"2 Days in New York" revives a standard of Manhattan cuteness not seen since 1970s Woody Allen. Julie Delpy returns as Marion, the adorably self-deprecating photographer she introduced in her 2007 writing/directing debut, "2 Days in Paris."
There she wrecked a relationship by taking her lover to meet her endearingly dysfunctional family back home in France. Here her visiting relatives occupy her cramped apartment, putting the squeeze on her new relationship with radio host Mingus (Chris Rock). Delpy keeps the entrances, exits, crossed wires and complications bustling as agreeably as a classic French farce. The tempo is somewhere between upbeat and giddy ADHD.
Marion and her boyfriend have the kind of charmed and frenzied work lives and love lives we expect from a Big Apple romantic comedy. She's preparing for a gallery opening that she hopes will put her work on the city's radar. The highlight will be the sale of her soul to the highest bidder, a scandal-courting bit of performance art. Mingus juggles a newspaper job and a call-in radio show. Together they're raising their two young kids from prior relationships.
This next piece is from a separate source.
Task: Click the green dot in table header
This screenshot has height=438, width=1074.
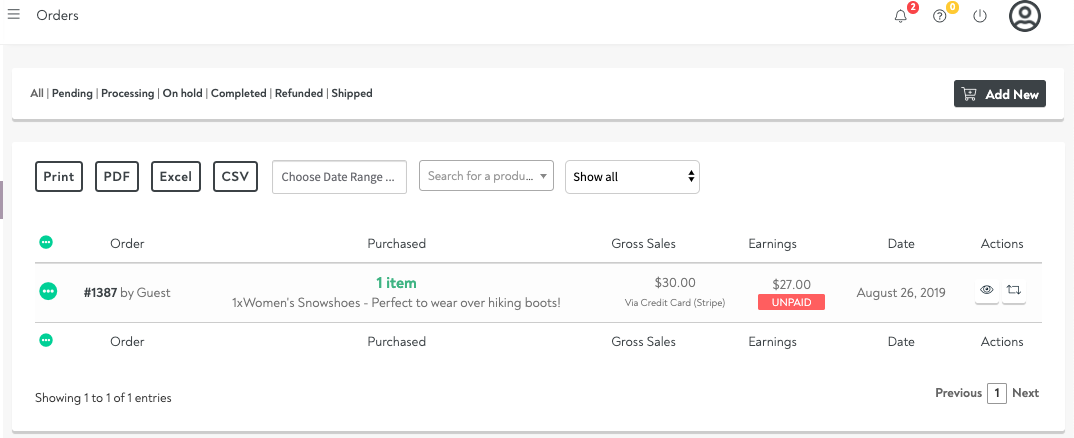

The precarious balance of their existence gets a serious case of the wobbles with the arrival of Marion's daffy Papa (Albert Delpy, the filmmaker's father) and floozy sister Rose (co-screenwriter Alexia Landeau). Rose's boyfriend, Manu (Alex Nahon), is a pseudo-slick dope who is one of Marion's old beaux. Awkward!
The film offers some zippy, tourist's-eye-view montages of street life, but it's best when it confines the cast in cramped elevators, restaurants or galleries and sets them pinballing off one another. Marion and Rose get into screwball hissing spats in front of wheeler-dealers Mingus wants to impress. Manu is all smarmy amiability as he tries to impress Mingus with faux-hip references to Salt-n-Pepa. At least he speaks a tortured form of English. Marion's Papa backs Mingus into corners and mimes conversations like a portly, superannuated Harpo Marx. Rock delivers one of his best screen performances, simply recoiling in dismay and playing it straight. The pressure builds on Marion until she pops her cork in front of an influential, unpleasant art critic, bursting out with, "Everybody hates you!"
The discord is light and amusing, never souring into bad vibes, thanks to Delpy's sprightly touch. There are interesting throwaway jokes -- Mingus' little daughter becomes the world's only black Goth girl -- and some special guests tucked into the supporting cast. Dylan Baker has a fine, fast cameo as a neighbor who falls under Rose's carefree exhibitionist spell. Indie film fans will get a special kick to see who bought Marion's soul just to have a spare. The ending clatters a bit as Delpy abruptly sums it up with a happily-ever-after finale. It's slight, but it's a delight.